That said, if upgrading QEMU results in losing features, even though
you can recover them through additional steps I would argue that's a
bug in the packaging that should be addressed on the QEMU side.
I had the same thought. However, I'm expecting this will be part of Fedora 33 (not yet out), and the QXL display driver is possibly becoming optional? Within the same release of Fedora, I expect the default module list should be stable, but between releases it might not be? But, what about long-lived major releases like RHEL / CentOS? Or people who "upgrade" from the distro release to the "advanced virtualization" release (RHEL / CentOS 8)? I also would expect functionality which seems pretty default - to stay default, although perhaps it could be a weak package dependency or similar, to permit people to uninstall it?
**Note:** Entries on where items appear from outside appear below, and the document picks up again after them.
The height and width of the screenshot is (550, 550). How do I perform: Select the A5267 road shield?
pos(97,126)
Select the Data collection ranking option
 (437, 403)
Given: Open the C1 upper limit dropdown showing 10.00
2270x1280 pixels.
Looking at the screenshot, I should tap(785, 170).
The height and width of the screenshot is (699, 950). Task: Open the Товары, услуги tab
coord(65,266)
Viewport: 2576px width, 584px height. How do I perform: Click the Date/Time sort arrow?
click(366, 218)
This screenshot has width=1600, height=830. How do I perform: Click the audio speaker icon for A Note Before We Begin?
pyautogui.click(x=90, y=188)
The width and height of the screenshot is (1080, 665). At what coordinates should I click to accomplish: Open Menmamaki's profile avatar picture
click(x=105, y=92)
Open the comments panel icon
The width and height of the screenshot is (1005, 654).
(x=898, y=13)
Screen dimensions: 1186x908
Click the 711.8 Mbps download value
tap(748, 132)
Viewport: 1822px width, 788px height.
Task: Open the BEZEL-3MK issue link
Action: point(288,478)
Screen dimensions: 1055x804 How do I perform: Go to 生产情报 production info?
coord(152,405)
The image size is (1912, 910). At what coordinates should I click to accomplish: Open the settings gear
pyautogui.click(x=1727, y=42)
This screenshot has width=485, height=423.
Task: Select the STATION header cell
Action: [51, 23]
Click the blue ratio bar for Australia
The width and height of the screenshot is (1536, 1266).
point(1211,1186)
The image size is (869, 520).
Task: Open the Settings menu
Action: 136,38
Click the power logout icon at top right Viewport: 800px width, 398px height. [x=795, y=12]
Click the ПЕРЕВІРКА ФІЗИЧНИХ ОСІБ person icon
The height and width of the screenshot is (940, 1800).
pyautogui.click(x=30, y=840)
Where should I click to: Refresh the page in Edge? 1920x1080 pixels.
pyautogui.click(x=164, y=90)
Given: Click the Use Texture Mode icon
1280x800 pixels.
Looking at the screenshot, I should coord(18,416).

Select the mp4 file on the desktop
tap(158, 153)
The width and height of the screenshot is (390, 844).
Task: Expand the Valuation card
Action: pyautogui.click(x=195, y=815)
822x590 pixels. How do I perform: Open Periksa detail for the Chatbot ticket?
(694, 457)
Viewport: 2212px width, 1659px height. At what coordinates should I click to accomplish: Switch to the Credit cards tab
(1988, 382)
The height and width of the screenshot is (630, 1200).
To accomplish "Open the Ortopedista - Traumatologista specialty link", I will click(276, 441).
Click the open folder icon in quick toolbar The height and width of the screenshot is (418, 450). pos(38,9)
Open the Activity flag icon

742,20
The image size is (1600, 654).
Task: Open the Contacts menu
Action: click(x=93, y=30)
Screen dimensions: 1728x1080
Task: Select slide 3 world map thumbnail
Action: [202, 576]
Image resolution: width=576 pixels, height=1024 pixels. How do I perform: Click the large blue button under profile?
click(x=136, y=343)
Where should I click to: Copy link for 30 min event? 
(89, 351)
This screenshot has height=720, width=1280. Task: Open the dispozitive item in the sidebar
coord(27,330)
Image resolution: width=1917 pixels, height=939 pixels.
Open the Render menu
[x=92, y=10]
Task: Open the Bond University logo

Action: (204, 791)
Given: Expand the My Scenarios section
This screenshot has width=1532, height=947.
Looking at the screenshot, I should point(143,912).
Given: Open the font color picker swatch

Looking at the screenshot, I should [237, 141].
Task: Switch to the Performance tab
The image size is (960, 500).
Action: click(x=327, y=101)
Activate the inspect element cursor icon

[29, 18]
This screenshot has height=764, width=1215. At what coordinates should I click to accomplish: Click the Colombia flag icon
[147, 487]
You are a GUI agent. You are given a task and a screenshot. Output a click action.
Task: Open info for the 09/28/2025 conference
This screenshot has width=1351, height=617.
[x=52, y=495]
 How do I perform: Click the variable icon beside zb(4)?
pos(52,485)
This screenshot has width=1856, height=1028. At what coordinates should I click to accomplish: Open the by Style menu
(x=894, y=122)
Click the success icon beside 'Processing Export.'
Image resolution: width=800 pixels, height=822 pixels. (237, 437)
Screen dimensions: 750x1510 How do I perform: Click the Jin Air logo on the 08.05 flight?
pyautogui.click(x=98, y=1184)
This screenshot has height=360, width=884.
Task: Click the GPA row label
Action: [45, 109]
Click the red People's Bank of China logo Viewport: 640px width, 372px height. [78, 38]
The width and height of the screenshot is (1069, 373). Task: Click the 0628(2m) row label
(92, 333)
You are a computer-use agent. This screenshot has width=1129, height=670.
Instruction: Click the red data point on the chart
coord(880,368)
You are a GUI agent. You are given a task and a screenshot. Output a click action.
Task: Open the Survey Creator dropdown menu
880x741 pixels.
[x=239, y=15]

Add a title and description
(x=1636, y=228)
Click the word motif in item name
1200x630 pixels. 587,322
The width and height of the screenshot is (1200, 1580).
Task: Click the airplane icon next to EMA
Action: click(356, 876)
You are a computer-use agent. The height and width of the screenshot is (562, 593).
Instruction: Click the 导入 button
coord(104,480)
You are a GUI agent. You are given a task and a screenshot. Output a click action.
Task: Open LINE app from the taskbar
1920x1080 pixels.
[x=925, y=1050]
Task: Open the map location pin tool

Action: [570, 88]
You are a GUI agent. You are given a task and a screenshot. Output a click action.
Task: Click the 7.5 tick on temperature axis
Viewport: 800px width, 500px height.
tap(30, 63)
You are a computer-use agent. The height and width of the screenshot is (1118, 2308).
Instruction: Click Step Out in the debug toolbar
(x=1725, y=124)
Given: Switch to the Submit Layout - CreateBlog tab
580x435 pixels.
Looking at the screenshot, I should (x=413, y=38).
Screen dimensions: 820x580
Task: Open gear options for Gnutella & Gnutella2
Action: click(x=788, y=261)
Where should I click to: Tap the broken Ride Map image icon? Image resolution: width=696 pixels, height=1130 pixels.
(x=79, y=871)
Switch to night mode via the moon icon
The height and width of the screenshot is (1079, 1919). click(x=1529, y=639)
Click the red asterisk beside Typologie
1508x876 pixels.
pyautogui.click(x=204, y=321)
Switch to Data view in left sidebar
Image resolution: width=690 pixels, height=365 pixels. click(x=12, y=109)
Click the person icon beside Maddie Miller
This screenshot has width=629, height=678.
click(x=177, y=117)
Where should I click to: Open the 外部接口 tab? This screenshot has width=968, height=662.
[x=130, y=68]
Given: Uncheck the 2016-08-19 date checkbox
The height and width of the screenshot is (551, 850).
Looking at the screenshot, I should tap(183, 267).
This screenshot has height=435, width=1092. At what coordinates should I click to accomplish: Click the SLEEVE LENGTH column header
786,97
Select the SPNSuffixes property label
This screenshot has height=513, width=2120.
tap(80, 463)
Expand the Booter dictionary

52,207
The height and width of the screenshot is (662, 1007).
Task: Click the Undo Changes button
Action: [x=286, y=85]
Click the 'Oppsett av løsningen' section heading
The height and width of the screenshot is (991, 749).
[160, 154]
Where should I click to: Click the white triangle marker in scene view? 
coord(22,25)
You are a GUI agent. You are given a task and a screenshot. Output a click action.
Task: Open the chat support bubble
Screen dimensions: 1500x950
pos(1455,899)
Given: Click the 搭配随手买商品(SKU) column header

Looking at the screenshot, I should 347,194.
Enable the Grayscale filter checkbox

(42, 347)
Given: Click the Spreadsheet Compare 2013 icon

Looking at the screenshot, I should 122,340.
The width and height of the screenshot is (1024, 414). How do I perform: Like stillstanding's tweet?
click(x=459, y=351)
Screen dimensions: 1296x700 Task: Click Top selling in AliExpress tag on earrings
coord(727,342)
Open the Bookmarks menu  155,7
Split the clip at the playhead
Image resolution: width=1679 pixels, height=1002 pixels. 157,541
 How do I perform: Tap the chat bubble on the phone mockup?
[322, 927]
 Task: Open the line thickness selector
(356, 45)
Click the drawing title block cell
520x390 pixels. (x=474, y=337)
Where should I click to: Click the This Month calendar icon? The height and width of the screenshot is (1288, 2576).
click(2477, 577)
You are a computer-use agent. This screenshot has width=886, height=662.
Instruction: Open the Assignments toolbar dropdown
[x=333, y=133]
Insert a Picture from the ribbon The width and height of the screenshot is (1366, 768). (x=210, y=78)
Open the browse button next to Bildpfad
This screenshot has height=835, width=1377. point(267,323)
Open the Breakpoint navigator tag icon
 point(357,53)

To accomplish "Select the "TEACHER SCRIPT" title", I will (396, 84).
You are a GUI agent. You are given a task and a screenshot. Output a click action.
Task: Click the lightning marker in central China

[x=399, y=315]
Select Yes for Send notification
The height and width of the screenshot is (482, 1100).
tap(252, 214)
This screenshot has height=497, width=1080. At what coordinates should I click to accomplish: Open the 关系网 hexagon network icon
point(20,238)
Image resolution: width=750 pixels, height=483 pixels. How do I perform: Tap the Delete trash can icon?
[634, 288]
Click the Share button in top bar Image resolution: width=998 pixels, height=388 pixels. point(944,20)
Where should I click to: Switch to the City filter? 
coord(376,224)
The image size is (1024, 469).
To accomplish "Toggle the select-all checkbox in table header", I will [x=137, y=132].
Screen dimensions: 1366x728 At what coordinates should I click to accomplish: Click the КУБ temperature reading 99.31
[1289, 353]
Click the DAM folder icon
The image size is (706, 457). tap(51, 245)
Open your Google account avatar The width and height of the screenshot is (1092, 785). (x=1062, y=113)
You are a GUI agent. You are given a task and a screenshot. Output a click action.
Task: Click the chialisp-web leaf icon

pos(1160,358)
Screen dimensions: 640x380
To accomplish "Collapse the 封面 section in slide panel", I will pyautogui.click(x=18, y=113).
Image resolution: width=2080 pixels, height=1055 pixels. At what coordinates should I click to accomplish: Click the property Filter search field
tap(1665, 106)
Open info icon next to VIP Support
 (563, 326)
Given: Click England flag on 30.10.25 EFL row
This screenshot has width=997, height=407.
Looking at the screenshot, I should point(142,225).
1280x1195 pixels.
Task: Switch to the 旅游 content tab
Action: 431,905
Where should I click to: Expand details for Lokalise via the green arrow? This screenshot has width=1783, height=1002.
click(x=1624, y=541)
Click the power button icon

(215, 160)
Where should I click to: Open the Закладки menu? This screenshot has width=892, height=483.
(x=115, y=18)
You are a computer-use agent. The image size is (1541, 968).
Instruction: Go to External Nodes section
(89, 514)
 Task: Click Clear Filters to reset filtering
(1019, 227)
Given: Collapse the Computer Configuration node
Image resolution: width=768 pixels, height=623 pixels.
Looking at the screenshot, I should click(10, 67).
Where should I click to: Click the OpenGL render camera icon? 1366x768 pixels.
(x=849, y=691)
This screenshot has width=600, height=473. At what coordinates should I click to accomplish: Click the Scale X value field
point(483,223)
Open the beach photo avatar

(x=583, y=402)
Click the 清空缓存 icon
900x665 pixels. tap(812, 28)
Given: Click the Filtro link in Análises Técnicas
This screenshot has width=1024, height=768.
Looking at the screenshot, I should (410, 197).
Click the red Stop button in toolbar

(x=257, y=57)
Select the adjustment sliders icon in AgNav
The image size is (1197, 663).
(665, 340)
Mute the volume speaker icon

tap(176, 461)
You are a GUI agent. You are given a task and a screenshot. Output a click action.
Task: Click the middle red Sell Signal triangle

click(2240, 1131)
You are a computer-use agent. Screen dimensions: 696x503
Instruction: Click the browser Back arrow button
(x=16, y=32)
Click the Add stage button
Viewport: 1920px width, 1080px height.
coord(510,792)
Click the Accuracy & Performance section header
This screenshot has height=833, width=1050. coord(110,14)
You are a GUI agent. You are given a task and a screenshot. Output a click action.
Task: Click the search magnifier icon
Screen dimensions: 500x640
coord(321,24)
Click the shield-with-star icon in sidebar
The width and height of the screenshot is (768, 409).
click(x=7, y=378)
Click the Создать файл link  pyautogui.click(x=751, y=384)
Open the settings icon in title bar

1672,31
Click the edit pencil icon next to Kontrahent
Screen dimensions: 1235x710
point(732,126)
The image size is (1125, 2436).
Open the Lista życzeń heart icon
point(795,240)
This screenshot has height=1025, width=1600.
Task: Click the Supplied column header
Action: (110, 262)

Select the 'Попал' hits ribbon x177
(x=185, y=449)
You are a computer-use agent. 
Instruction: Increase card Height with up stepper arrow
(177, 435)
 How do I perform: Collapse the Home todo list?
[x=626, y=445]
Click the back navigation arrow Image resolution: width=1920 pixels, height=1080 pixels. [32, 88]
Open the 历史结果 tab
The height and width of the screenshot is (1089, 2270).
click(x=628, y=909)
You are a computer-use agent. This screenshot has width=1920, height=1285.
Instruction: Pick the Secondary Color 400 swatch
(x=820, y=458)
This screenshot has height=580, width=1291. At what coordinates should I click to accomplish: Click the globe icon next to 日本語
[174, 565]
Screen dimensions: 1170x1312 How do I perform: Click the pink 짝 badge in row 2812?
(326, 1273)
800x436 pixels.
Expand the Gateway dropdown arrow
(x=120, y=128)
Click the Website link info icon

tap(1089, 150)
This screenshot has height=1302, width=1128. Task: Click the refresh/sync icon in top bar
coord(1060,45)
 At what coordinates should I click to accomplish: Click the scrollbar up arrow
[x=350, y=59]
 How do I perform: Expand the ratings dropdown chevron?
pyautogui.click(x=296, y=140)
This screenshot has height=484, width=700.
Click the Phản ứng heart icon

They also moved qemu-device-usb-smartcart to optional along with the already mentioned qemu-device-display-qxl and qemu-device-usb-redirect, and I believe this has happened in the past with some of the block device drivers, only I might not use them, so they might not have affected me? I think everything in the module directory is really in scope.
The Fedora package owner agreed, and will be correcting it so that the default will include these packages. This addresses the upgrade case, and the surprise factor for users merely upgrading from Fedora 32 to Fedora 33 resulting in libvirt breaking for them.
However, it does not address the exposed problem - which is that I can add or remove individual Qemu module packages at any time, and libvirt will not be aware of this change until some other event occurs which might not ever occur in this workflow (even reboot!).
So, I think it is important to include the Qemu module directory in the list of timestamps to check to determine if the domcapabilities cache should be invalidated or not. If a module gets added or removed, the directory timestamp should change.
I think the idea of libvirt probing the system and guessing when to invalidate the cache based upon only a few select data points, including ones like "qemu binary timestamp" are embedded with assumptions, is going to continue to be a problem. But, adding the above check would close an additional set of scenarios as covered.